A broader question is that of the use of "phonetic stereotypes" in conlangs, of which I can see at least two types. One is playing on the sense of euphony of (say) native English-speakers to produce a specific effect, so that one language sounds harsh and another tender, for instance. The classic example, of course is Tolkien's Quenya and the Black Speech; others include Verdurian and Barakhinei, Pablo Flores' Wamen and G'amah, and Klingon, which is a language that I just can't get into--not because I don't think it's a perfectly good language, or because I believe in a linguistic aesthetic standard, but because speaking more than two sentences makes my throat hurt. :-)

In my own conlang setting, I have likewise mulled over the idea of making the language of a warlike neighboring people (a bit like the Barakhinei vs. the Verdurians) a "harsher" language with more consonant clusters and hard stops, because warriors are "supposed" to speak that way. It's tempting, but it's also tempting to do something different.

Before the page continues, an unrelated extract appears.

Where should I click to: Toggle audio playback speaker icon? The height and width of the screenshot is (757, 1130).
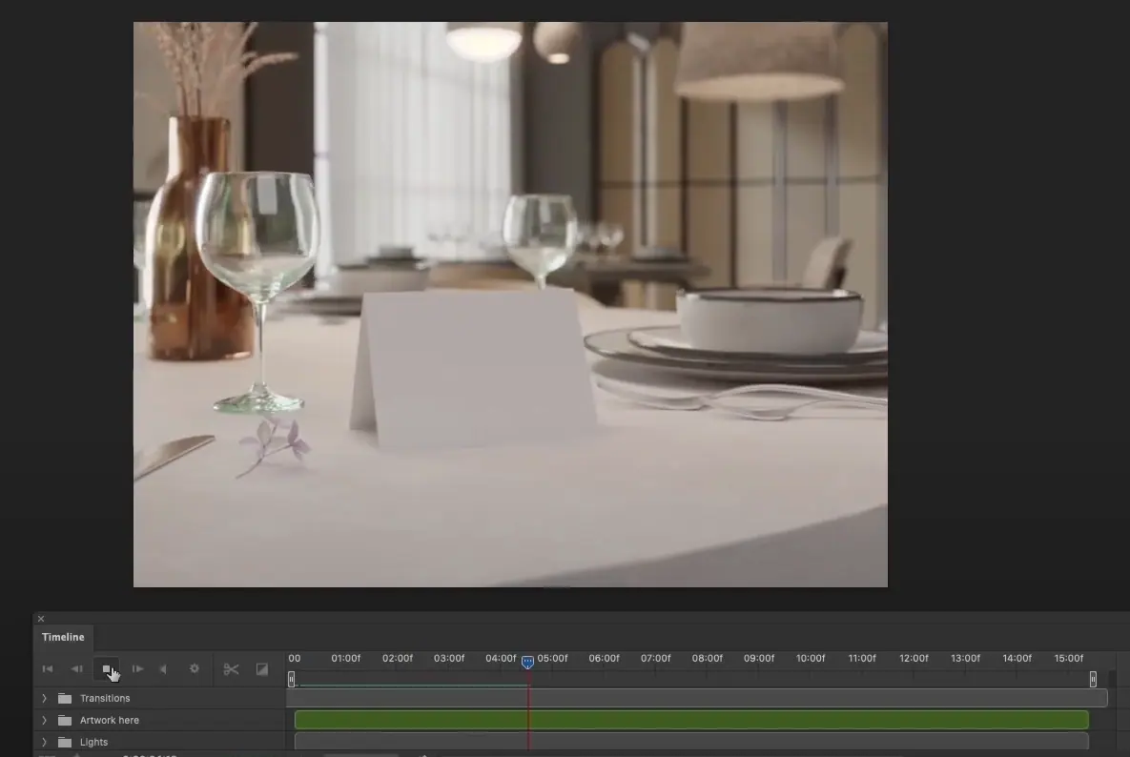(x=164, y=669)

A different form of linguistic stereotyping is basing the language of a made-up culture on that of a similar people on Earth--so that a desert civilization might have an Arabic-like language and Arab-style names, or an arctic people might sound like the Inuit, to immediately create the appropriate atmosphere in the average reader's mind. This is likewise an interesting technique, and I plan to make use of it, although I also suspect that some caution is in order--there's a fine line between creating a tribute to a real language, and producing what looks like a screwed-up parody of it. :-(

As usual, I have another Almealogical question for Mark, this one regarding Skouras and the Littoral nations. I know that they are great traders (at least with each other), but what exactly do they trade? The climate there is cool (I recall the Historical Atlas comparing it to Scotland), but the inhabitants probably grow crops on the coastal plains, and there are likely ores in the surrounding they produce a lot of "manufactured" (handicrafted) goods? In general, I'm trying to picture better how the more southern peoples live... Thanks!

Nenderde quralain ("peace to you"--Chüsöle greeting/farewell; the singular is nende quralain),

Glenn Kempf
(Glenn Icovei Cempf, Galenan Kemapaf; at this point, I think the strict Chüsöle equivalent would be Kemeph Gelen Jeimis-erle.)

Mark responds:

I'll have to check the trade map of Ereláe (which is incomplete but still useful); but they're known for woolen goods, wood, fish, liquor, metallic weapons and tools, as well as what they get from the Lenani, such as horses and weavings.